**Source excerpt:**
===
Application of CID hash for verifying documents

I’m a newbie, so forgive me if this question is irrelevant. I have an idea for something I can use IPFS for.

The company I work for creates documents that bad guys might want to alter and pass off as authentic. So I was thinking we could have a file authentication tool on our website that would verify whether the file in question was an authentic, unaltered file produced by our company.

I was thinking that we could have a page kind of like the “File CID Verifier” on Pinata ( Pinata | Effortless IPFS File Management ). The person could upload the file to the tool, the tool would create a hash, search our database of documents we have done to see whether that hash exists. (The tool only creates a hash; it does not upload the file to the IPFS network.) If it finds that hash in our database, it would tell the visitor that the file is authentic. If the hash doesn’t exist, it would tell them that the file may not be authentic.

A few questions:
1st, is this a good idea? or am I just reinventing the wheel for some solution that is already out there?
2nd, is this doable with IPFS technology? Or should I be looking for some other technology to do this with?
3rd, anybody out there think they can do this? Are you interested in talking about it further?

We do so much better now.
We live in a world where cryptography exists.

1st, is this a good idea? or am I just reinventing the wheel for some solution that is already out there?

Yes it is, that would work, that actually a very well known problem.

So your solution is pretty good however is has an issue, you need to be online for checks to happen plus you as the company can remove entries from the database, both things that other actors wouldn’t like in theory.
===
**Supplied entries:**
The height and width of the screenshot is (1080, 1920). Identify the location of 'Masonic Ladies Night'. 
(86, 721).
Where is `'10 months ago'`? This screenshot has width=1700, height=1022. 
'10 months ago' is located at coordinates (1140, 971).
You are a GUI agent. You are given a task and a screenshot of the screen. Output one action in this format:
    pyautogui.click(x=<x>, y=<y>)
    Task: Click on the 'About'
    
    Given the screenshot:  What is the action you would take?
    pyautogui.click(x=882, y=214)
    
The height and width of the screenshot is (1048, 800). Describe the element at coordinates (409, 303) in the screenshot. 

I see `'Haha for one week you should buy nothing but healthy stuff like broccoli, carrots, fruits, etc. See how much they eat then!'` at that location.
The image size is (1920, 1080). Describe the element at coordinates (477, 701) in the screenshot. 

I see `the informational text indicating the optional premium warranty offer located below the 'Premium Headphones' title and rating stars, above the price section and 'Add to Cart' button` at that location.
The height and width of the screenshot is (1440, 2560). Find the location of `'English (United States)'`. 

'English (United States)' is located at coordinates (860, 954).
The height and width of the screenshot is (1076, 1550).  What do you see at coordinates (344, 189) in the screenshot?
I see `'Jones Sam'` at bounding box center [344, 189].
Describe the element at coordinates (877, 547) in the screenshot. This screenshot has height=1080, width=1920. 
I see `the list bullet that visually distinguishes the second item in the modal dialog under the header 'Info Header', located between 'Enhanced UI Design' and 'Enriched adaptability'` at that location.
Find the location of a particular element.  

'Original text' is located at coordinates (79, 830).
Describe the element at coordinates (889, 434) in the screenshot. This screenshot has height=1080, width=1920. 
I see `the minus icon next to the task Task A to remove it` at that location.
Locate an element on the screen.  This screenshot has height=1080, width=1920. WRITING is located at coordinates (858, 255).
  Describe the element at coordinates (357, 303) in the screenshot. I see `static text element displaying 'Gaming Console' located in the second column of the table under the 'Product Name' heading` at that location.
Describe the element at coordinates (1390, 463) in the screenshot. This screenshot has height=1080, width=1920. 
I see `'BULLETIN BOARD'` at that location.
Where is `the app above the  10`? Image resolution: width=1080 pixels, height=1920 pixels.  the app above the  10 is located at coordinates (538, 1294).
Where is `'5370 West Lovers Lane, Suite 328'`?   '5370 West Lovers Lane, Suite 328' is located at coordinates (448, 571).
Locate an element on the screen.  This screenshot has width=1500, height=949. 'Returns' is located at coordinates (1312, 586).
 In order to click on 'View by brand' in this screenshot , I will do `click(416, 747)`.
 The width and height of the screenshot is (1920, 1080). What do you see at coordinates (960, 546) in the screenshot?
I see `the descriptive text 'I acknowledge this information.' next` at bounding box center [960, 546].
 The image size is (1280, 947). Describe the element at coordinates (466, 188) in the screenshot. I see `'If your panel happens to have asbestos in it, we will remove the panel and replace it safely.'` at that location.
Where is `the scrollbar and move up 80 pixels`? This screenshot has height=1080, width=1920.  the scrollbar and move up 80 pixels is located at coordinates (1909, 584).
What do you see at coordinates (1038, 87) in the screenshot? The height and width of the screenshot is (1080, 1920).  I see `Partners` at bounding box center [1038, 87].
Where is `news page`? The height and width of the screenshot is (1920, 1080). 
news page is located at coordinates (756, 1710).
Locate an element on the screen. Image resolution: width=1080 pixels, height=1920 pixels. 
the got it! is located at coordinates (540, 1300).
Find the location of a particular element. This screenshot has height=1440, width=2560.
===
**Exercises:**
1. From the forum thread on verifying documents with CID hashes, extract the passage starting at "2nd, is this" and ending at "like in theory.".
2. Copy the records verbatim, starting at the first line of the records and ending at the line that contains "coordinates (860, 954).", with both ends included.

**Solutions for each task:**
1.
2nd, is this doable with IPFS technology? Or should I be looking for some other technology to do this with?
3rd, anybody out there think they can do this? Are you interested in talking about it further?

We do so much better now.
We live in a world where cryptography exists.

1st, is this a good idea? or am I just reinventing the wheel for some solution that is already out there?

Yes it is, that would work, that actually a very well known problem.

So your solution is pretty good however is has an issue, you need to be online for checks to happen plus you as the company can remove entries from the database, both things that other actors wouldn’t like in theory.

2.
The height and width of the screenshot is (1080, 1920). Identify the location of 'Masonic Ladies Night'. 
(86, 721).
Where is `'10 months ago'`? This screenshot has width=1700, height=1022. 
'10 months ago' is located at coordinates (1140, 971).
You are a GUI agent. You are given a task and a screenshot of the screen. Output one action in this format:
    pyautogui.click(x=<x>, y=<y>)
    Task: Click on the 'About'
    
    Given the screenshot:  What is the action you would take?
    pyautogui.click(x=882, y=214)
    
The height and width of the screenshot is (1048, 800). Describe the element at coordinates (409, 303) in the screenshot. 

I see `'Haha for one week you should buy nothing but healthy stuff like broccoli, carrots, fruits, etc. See how much they eat then!'` at that location.
The image size is (1920, 1080). Describe the element at coordinates (477, 701) in the screenshot. 

I see `the informational text indicating the optional premium warranty offer located below the 'Premium Headphones' title and rating stars, above the price section and 'Add to Cart' button` at that location.
The height and width of the screenshot is (1440, 2560). Find the location of `'English (United States)'`. 

'English (United States)' is located at coordinates (860, 954).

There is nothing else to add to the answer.